Flatlining

A philosophical digression
Fusion organique

Combing through my memory for influences I came up with a 1990 film, Flatliners (1990), which I remember, just barely, seeing at a matinee showing in some urban multiplex back when it came out.  Something about it, but somehow it was disappointing…so I got hold of a DVD and checked my memory.  Confirmed.  It was an influence, and disappointing in the end all at once.

It starts so well.  Faustian medical student Nelson Wright (Kiefer Sutherland, reminding me how much I like Kiefer Sutherland when he isn’t friggin’ Jack Bauer) concocts a simple plan to explore what might lie beyond death.  With the help of his friends, he’ll induce his own cardiac arrest and then be revived after a few minutes of clinical death to report on his experiences.

He explains his enterprise with a soliloquy that deserves to live forever in the annals of cinematic mad science.  Why is he doing what he’s doing?

nelson

To see if there’s anything out there, beyond death. Philosophy failed. Religion failed. Now it’s up to the physical sciences. I think mankind deserves to know.

Oh fuck yes! This hits the right notes for the Promethean mad scientist. All for knowledge!

And, with some reluctance on the part of his friends, he jumps in with both feet and pulls it off.

Nelson has some strange experiences that he can’t quite understand.

But I don’t mind, possibly because I’m distracted by all the action taking place in amazing atmospheric settings of creepy medical school architecture and some of the most lovingly-photographed urban decay you can see in cinema.

But it gets better from there.  While the revived Nelson deals with his own exhilaration at coming back form the dead, his friends head out to pick up beer and snacks.   While this is going on, one of the friends and fellow medical students Rachel (played by Julia Roberts) ponders what has happened and comes up with her own imperative.

rachel

I would like to go next.

Nanetta Rector, we have met your cinematic foremother.

But Rachel doesn’t quite get to go next, because she’s outbid by other male members of Nelson’s twisted little team, including Joe Hurley (played by William Baldwin), who spends his (copious, apparently) free time as a medical student as a serial seducer who surreptitiously videotapes his conquests.  His near-death experience consists of an erotic montage which provides the movie’s true Erotic Mad Science moment:

Maybe death is worth it.

Sadly the movie goes south from there, into a story of atonement and personal redemption that couldn’t be more bathos-laden if it had been written by Oprah herself.

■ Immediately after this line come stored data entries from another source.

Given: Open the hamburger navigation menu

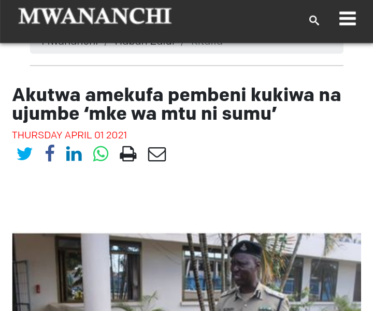Looking at the screenshot, I should click(348, 18).
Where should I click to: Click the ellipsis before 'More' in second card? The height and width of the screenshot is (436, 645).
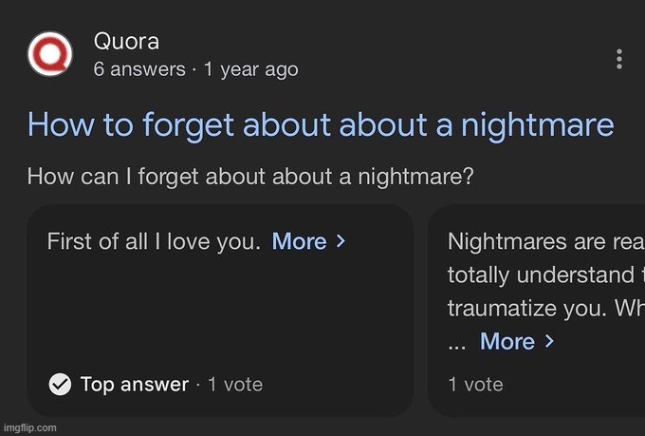[456, 344]
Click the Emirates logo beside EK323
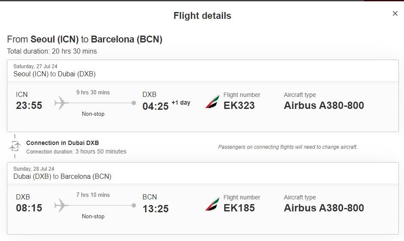Viewport: 404px width, 241px height. click(x=213, y=101)
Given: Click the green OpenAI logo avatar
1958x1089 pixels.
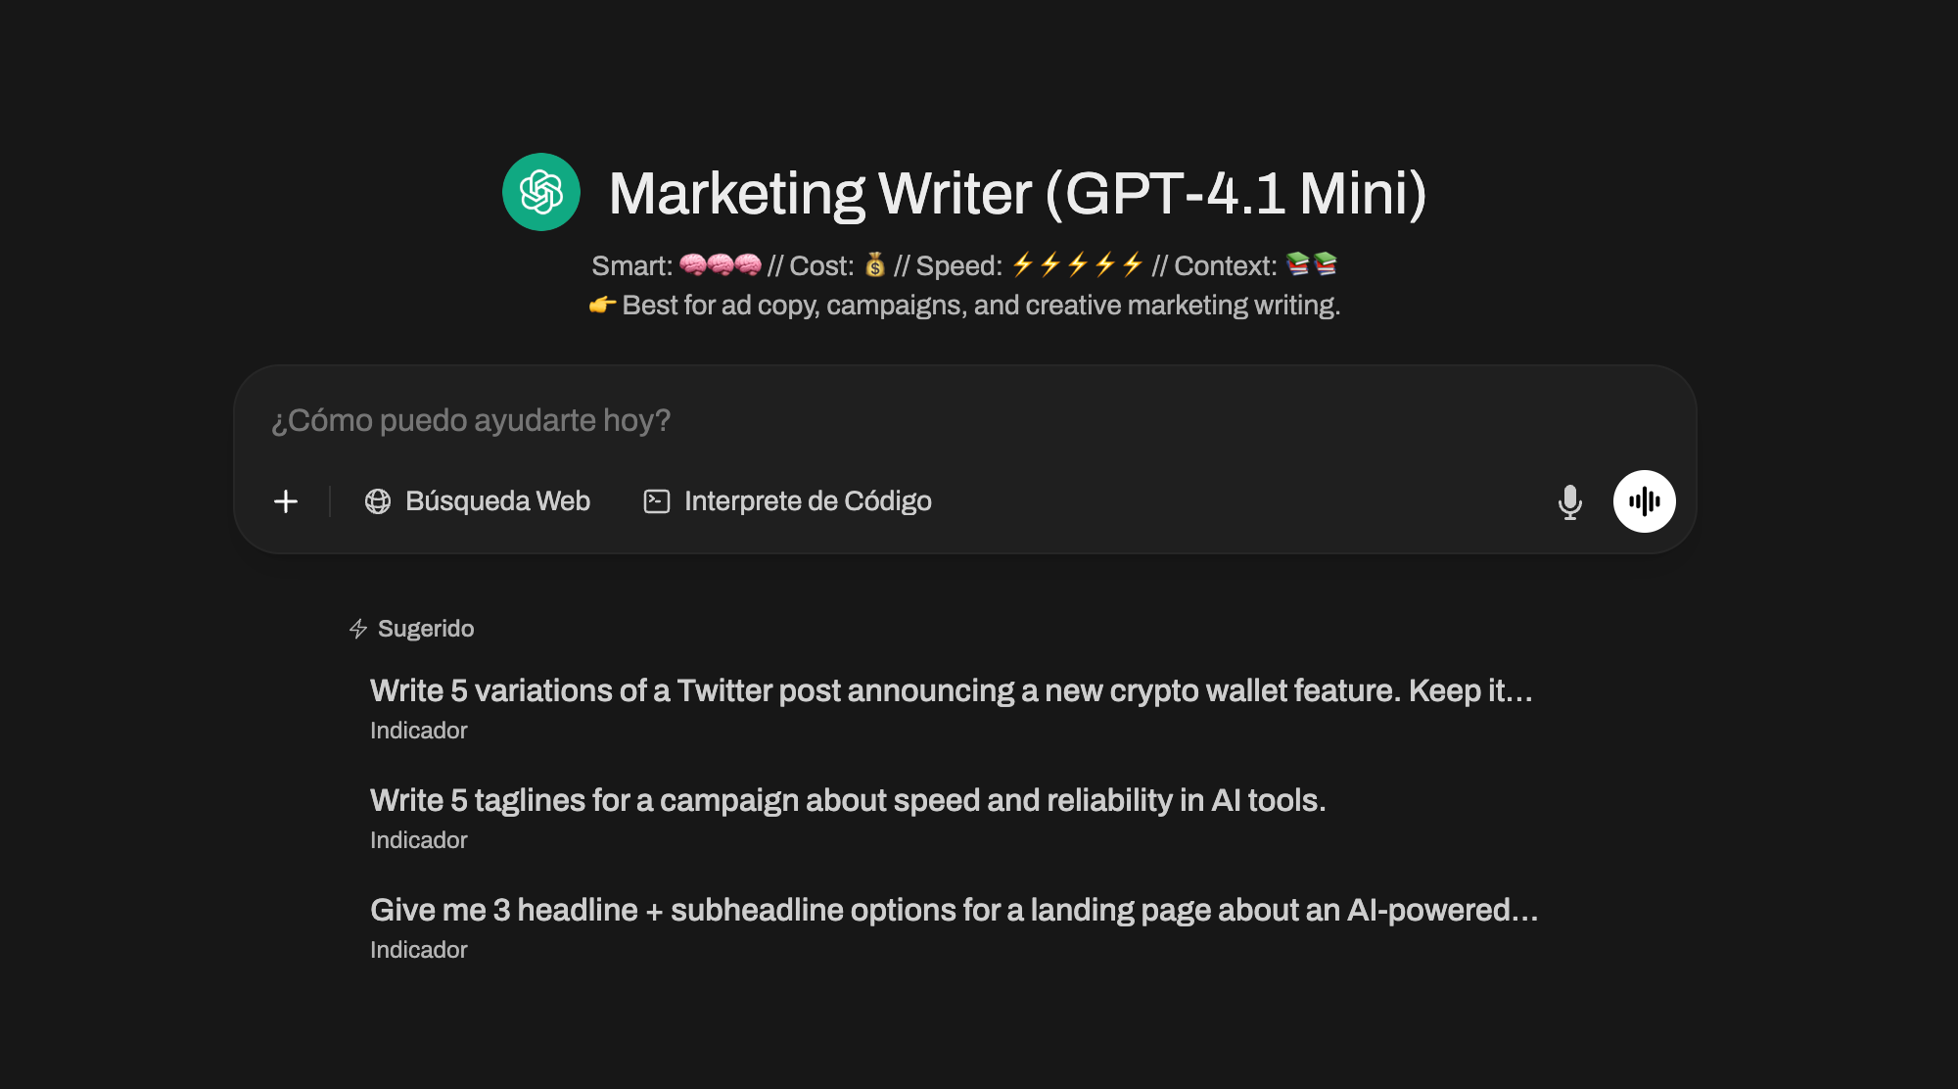Looking at the screenshot, I should click(541, 192).
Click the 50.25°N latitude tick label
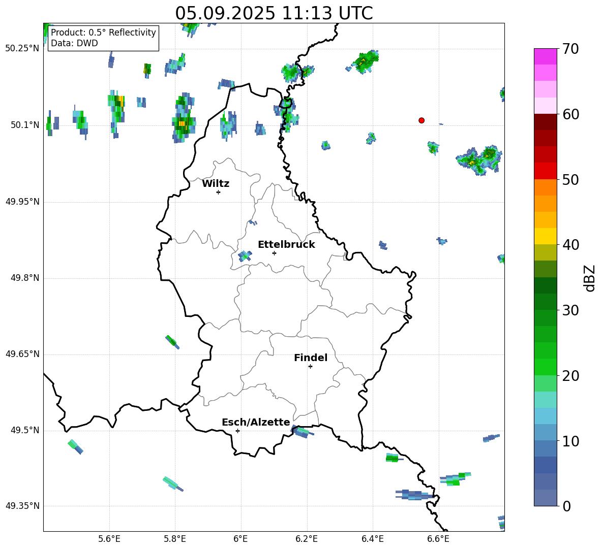The height and width of the screenshot is (549, 602). coord(22,49)
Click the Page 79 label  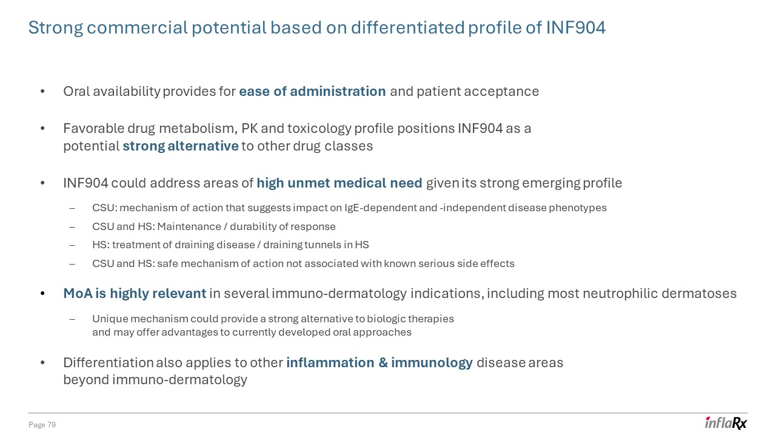tap(42, 425)
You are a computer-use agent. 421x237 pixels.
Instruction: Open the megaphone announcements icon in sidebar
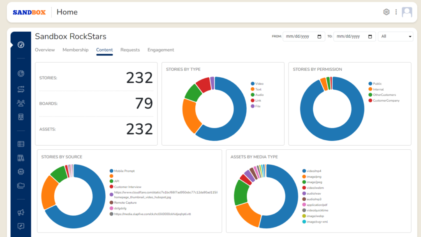pos(21,211)
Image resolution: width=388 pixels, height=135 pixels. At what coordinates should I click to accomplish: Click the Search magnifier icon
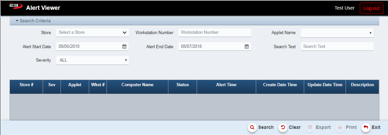(252, 127)
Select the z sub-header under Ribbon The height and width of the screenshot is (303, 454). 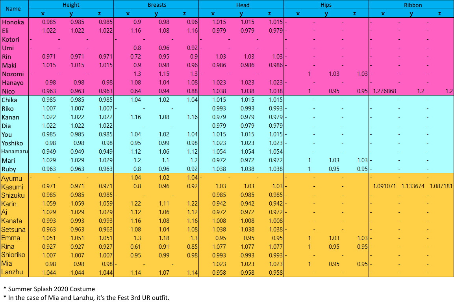click(440, 13)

My advice to thaumatophiles:  watch the first hour or so of this movie, on a big screen if you can arrange it.  It will worth the price of your ticket.  Then head out and enjoy the remaining hour in a nice cozy nearby bar.  That will also be worth it.

3 thoughts on “Flatlining

  1. I would have to agree that the movie goes way down hill as it heads towards the ending.
    It is still a great movie though.

  2. As a life-long Chicagoan, I must rise to the defense of the Windy city as depicted in this film. The neoclassical medical school building is the Museum of Science and Industry, the only remaining building from the Worlds Fair of 1895. Thats where you see the Caryatid columns. Inside its a charming building with such attractions as a full-size Foucalt pendulam and the only surviving German U-Boat. The experimental room is a Hollywood set.

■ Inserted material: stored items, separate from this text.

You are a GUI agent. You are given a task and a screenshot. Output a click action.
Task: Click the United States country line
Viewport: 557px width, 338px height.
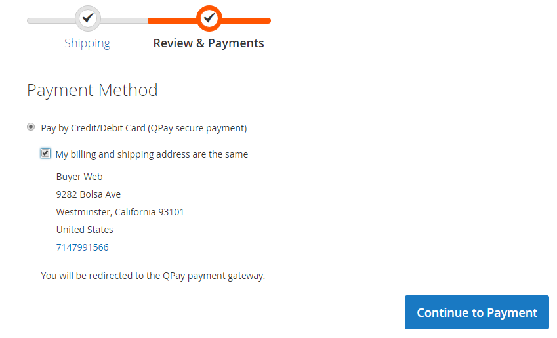click(85, 230)
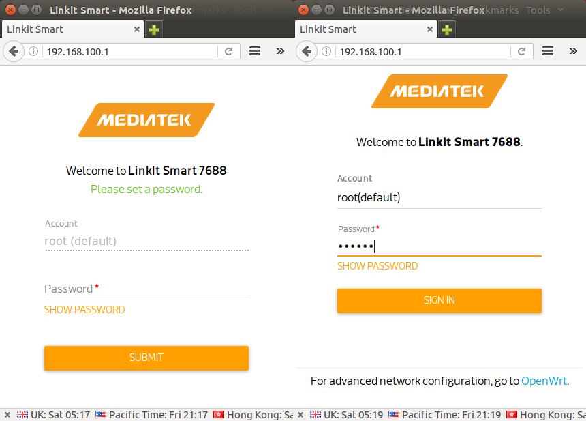Viewport: 586px width, 421px height.
Task: Toggle SHOW PASSWORD on the sign-in form
Action: pos(377,266)
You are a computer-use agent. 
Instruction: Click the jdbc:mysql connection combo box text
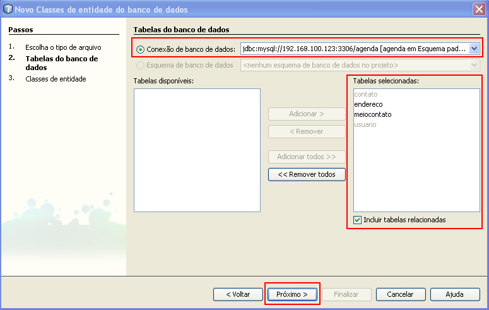click(353, 49)
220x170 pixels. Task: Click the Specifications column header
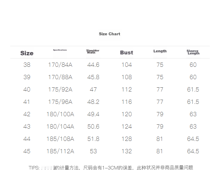click(x=60, y=50)
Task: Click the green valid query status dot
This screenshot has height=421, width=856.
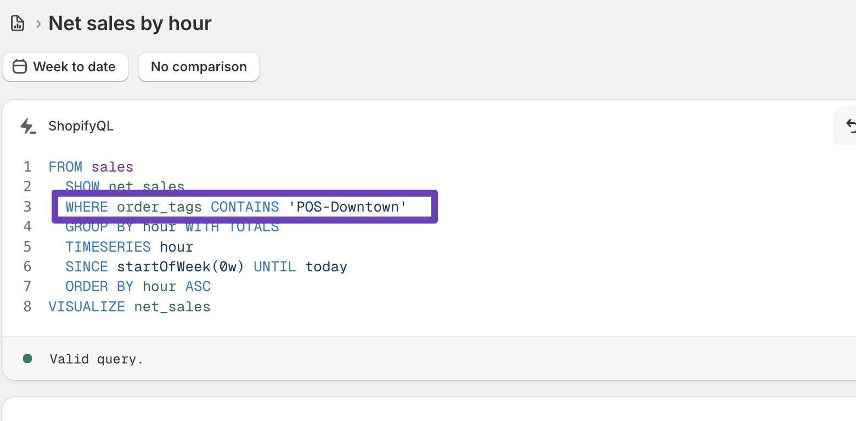Action: (27, 359)
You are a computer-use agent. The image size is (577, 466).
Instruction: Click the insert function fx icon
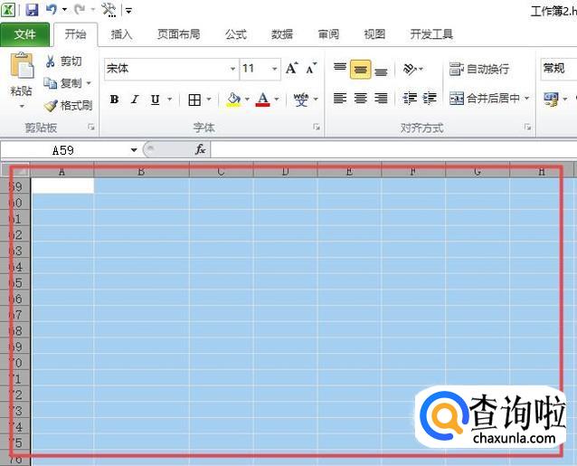(200, 149)
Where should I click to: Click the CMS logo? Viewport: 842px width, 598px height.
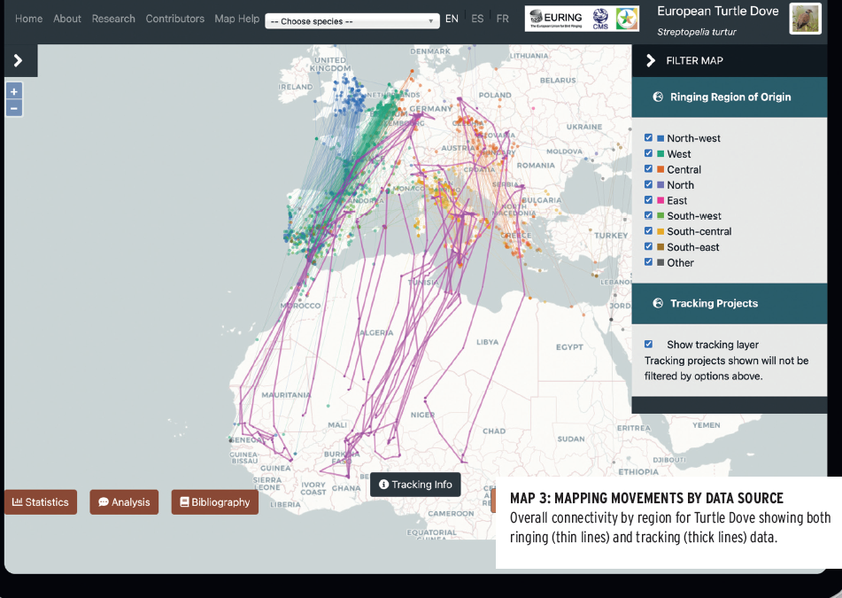pos(600,19)
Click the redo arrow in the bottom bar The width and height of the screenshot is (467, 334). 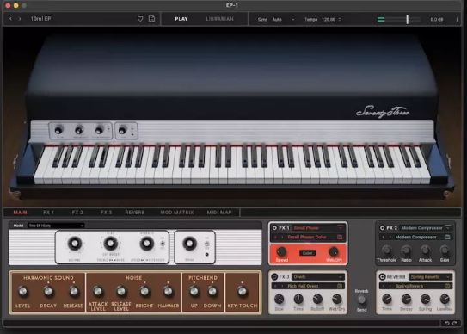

    The urban decay is several locations in my neighborhood, which isn’t as horrible as it looks on film. the shot you include is near the Argyle Street elevated station, then as now the city’s Vietnamese district. Of course, anything old looks creepy in the rain. Come by sometime in the summer and you will enjoy it.

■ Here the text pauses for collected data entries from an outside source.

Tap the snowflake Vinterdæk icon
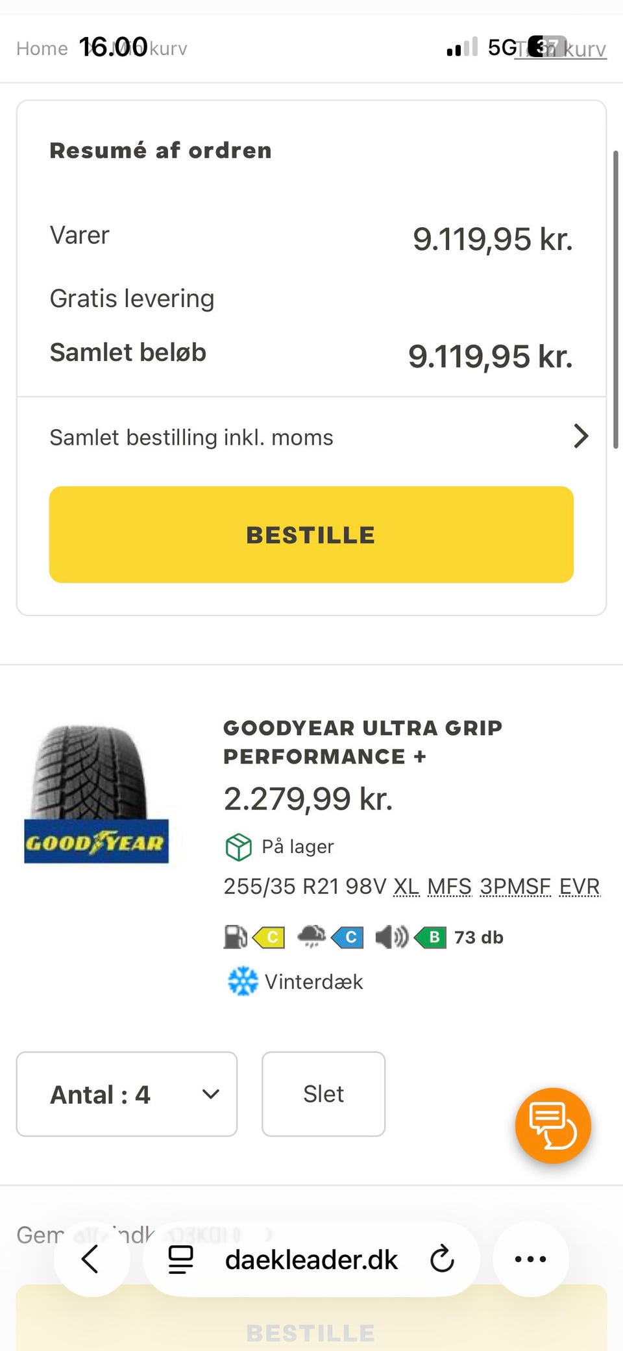This screenshot has width=623, height=1351. (243, 982)
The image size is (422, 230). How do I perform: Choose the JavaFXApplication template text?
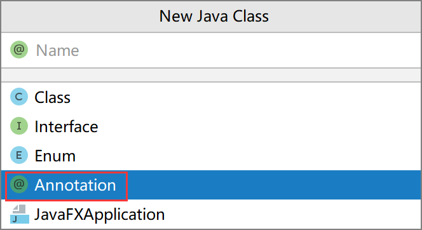click(x=99, y=215)
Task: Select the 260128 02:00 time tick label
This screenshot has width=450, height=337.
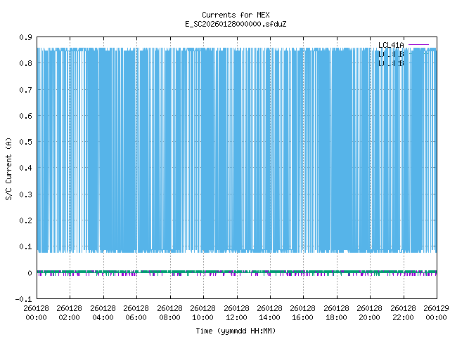Action: point(70,312)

    • I sure hope I didn’t look like I was dissing Chicago by posting on Flatliners, since I categorically agree it’s a magnificent city. I remember the Museum of Science and Industry well from many visits as a child, as it happens…

      At the same time I do think the urban cinematography (in the first part of the movie especially) has an extraordinary appeal to it, even if its depiction of some of the neighborhoods in which the movie is set is less than flattering. Perhaps I just have a thing for gritty urbanism.